Economic analysis of active esophageal cooling in zero-fluoroscopy settings without intracardiac echocardiography
Purpose: To quantify the cost impact of implementing active esophageal cooling during pulmonary vein isolation (PVI) performed without fluoroscopy or intracardiac echocardiography (ICE). Multiple esophageal protection methods currently available for use during PVI. Recent data show improvements in safety with the use of active esophageal cooling as the esophageal protective method. Active esophageal cooling can be performed without fluoroscopy, as the cooling device is visible on intracardiac echocardiography (ICE), but performing cases without ICE is also possible.
Material and Methods: We reviewed data from a large academic hospital system using active esophageal cooling. In addition to using zero-fluoroscopy, transesophageal echocardiography (TEE) was utilized in lieu of ICE for transseptal puncture for all cases. Visualization of the esophageal cooling device was made possible on the 3D mapping system by placing a guidewire (an SL-1, 0.032 inch, 150 cm length) through the central lumen of the cooling device. The guidewire was then pinned via pin block to allow visualization on the 3D mapping system (EnSite, Abbott). Cost impacts of this approach were then analyzed.

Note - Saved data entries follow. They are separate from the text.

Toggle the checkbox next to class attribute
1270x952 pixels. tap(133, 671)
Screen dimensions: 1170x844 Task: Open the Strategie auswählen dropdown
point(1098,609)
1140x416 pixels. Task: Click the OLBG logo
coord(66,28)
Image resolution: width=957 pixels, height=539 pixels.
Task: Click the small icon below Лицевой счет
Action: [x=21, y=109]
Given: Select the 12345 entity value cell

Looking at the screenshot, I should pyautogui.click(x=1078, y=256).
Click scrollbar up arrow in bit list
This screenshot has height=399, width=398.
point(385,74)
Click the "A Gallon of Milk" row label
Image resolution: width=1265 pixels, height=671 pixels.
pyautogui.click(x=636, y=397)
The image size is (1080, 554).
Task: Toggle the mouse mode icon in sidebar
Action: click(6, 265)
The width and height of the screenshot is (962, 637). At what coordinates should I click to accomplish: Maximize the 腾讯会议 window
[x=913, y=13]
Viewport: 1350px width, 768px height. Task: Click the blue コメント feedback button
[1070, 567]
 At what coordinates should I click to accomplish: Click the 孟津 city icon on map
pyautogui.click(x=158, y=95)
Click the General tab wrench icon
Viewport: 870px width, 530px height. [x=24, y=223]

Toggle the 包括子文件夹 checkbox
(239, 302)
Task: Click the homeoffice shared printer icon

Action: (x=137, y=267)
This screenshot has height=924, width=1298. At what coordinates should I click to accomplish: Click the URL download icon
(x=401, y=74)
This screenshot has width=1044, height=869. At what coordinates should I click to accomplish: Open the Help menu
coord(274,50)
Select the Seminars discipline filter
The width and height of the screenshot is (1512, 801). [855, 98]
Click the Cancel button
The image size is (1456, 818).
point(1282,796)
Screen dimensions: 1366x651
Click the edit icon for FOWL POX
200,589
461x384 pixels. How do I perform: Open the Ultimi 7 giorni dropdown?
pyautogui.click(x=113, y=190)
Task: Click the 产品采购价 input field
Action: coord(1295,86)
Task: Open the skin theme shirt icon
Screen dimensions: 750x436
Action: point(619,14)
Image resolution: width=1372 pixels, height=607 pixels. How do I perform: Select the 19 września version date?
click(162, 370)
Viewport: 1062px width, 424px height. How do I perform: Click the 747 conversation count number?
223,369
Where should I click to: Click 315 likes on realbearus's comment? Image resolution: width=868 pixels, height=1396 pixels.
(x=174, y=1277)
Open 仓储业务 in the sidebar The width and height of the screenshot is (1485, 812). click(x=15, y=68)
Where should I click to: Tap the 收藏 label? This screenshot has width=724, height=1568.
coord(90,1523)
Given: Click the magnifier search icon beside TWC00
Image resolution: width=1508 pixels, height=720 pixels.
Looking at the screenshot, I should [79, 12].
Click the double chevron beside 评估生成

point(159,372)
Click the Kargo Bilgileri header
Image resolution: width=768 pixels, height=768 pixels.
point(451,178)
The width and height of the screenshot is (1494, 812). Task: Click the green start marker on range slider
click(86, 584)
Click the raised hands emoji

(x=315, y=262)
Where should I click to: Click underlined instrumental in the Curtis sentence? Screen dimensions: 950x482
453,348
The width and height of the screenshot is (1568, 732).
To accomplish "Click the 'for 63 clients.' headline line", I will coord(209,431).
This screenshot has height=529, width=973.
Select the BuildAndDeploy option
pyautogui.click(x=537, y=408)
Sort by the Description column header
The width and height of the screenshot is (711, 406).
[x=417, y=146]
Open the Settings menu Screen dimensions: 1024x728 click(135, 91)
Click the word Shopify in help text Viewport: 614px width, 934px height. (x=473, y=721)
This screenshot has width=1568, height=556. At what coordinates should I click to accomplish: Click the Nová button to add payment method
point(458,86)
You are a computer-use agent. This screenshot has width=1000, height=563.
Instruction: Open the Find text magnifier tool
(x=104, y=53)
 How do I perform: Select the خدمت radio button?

Results: Data from a total of 261 patients were reviewed. All received active esophageal cooling, with a complication rate of 1.9% (3 pericardial effusions, 1 pseudoaneurysm, and 1 air embolism). A cost savings of $1800 per case was identified, including the costs of the active esophageal cooling device, by eliminating the need for an ICE catheter.
Conclusions: The use of active esophageal cooling in cases using no fluoroscopy and no ICE catheter appears safe and provides significant cost savings.